* _练习任务_
**1.** 根据influxdb配置选段回答：
(a) [admin] 部分的 bind-address 设成了什么？
(b) [retention] 部分的 check-interval 是多少？
(c) [monitor] 部分的 store-database 是哪个？
**2.** 续写influxdb配置选段，从它最后一行之后接着往下写。

* _节选文本_
+ + +

设置都是正常的，具体的influxdb的操作请参考：

然后检查一下influxdb的配置文件：

bash-4.4# cat /etc/influxdb/influxdb.conf 
reporting-disabled = false
bind-address = ":8088"

[meta]
  dir = "/var/lib/influxdb/meta"
  retention-autocreate = true
  logging-enabled = true

[data]
  dir = "/var/lib/influxdb/data"
  wal-dir = "/var/lib/influxdb/wal"
  query-log-enabled = true
  cache-max-memory-size = 1073741824
  cache-snapshot-memory-size = 26214400
  cache-snapshot-write-cold-duration = "10m0s"
  compact-full-write-cold-duration = "4h0m0s"
  max-series-per-database = 0
  max-values-per-tag = 0
  trace-logging-enabled = false

[coordinator]
  write-timeout = "10s"
  max-concurrent-queries = 0
  query-timeout = "0s"
  log-queries-after = "0s"
  max-select-point = 0
  max-select-series = 0
  max-select-buckets = 0

[retention]
  enabled = true
  check-interval = "30m0s"

[shard-precreation]
  enabled = true
  check-interval = "10m0s"
  advance-period = "30m0s"

[admin]
  enabled = true
  bind-address = ":8083"
  https-enabled = false
  https-certificate = "/etc/ssl/influxdb.pem"

[monitor]
  store-enabled = true
  store-database = "_internal"
  store-interval = "10s"

[subscriber]
  enabled = true
  http-timeout = "30s"
  insecure-skip-verify = false
  ca-certs = ""
  write-concurrency = 40
  write-buffer-size = 1000

[http]
  enabled = true
  bind-address = ":8086"

+ + +

* _展示材料_
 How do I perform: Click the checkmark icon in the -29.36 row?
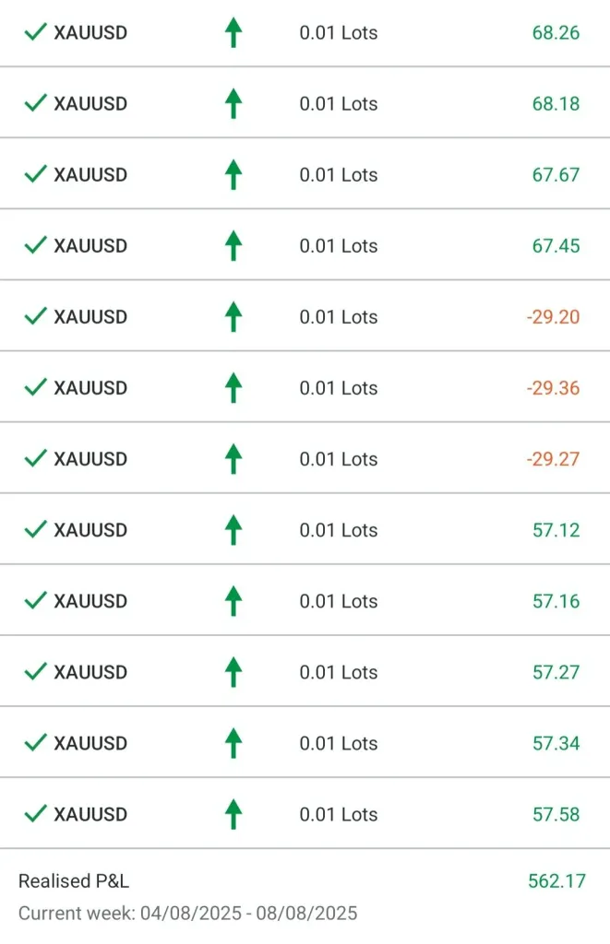click(35, 387)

+ + +

* _参考答案_
**1.**
(a) ":8083"
(b) "30m0s"
(c) "_internal"

**2.**
  flux-enabled = true
  auth-enabled = true # 已经开启auth，必须通过认证才能进行操作
  log-enabled = true
  write-tracing = false
  pprof-enabled = true
  https-enabled = false
  https-certificate = "/etc/ssl/influxdb.pem"
  https-private-key = ""
  max-row-limit = 10000
  max-connection-limit = 0
  shared-secret = "beetlejuicebeetlejuicebeetlejuice"
  realm = "InfluxDB"
  unix-socket-enabled = false
  bind-socket = "/var/run/influxdb.sock"

# TODO: allow multiple graphite listeners

[[graphite]]
  enabled = false
  bind-address = ":2003"
  database = "graphite"
  retention-policy = "autogen"
  protocol = "tcp"
  batch-size = 5000
  batch-pending = 10
  batch-timeout = "1s"
  consistency-level = "one"
  separator = "."
  udp-read-buffer = 0

# TODO: allow multiple collectd listeners with templates

[[collectd]]
  enabled = false
  bind-address = ":25826"
  database = "collectd"
  retention-policy = "autogen"
  batch-size = 5000
  batch-pending = 10
  batch-timeout = "10s"
  read-buffer = 0
  typesdb = "/usr/share/collectd/types.db"
  security-level = "none"
  auth-file = "/etc/collectd/auth_file"

# TODO: allow multiple opentsdb listeners with templates

[[opentsdb]]
  enabled = false
  bind-address = ":4242"
  database = "opentsdb"
  retention-policy = "autogen"
  consistency-level = "one"
  tls-enabled = false
  certificate = "/etc/ssl/influxdb.pem"
  batch-size = 1000
  batch-pending = 5
  batch-timeout = "1s"
  log-point-errors = true

# TODO: allow multiple udp listeners with templates

[[udp]]
  enabled = false
  bind-address = ":8089"
  database = "udp"
  retention-policy = "autogen"
  batch-size = 5000
  batch-pending = 10
  read-buffer = 0
  batch-timeout = "1s"
  precision = "ns"

[continuous_queries]
  log-enabled = true
  enabled = true
  run-interval = "1s"

[logging]
  format =  "auto"
  level =  "info"
  supress-logo = false

注意：开源版本的InfluxDB（InfluxDB OSS）不支持集群模式，生产要记得备份：备份参考官网

InfluxDB 已经安装完毕，下面开始安装prometheus-operator。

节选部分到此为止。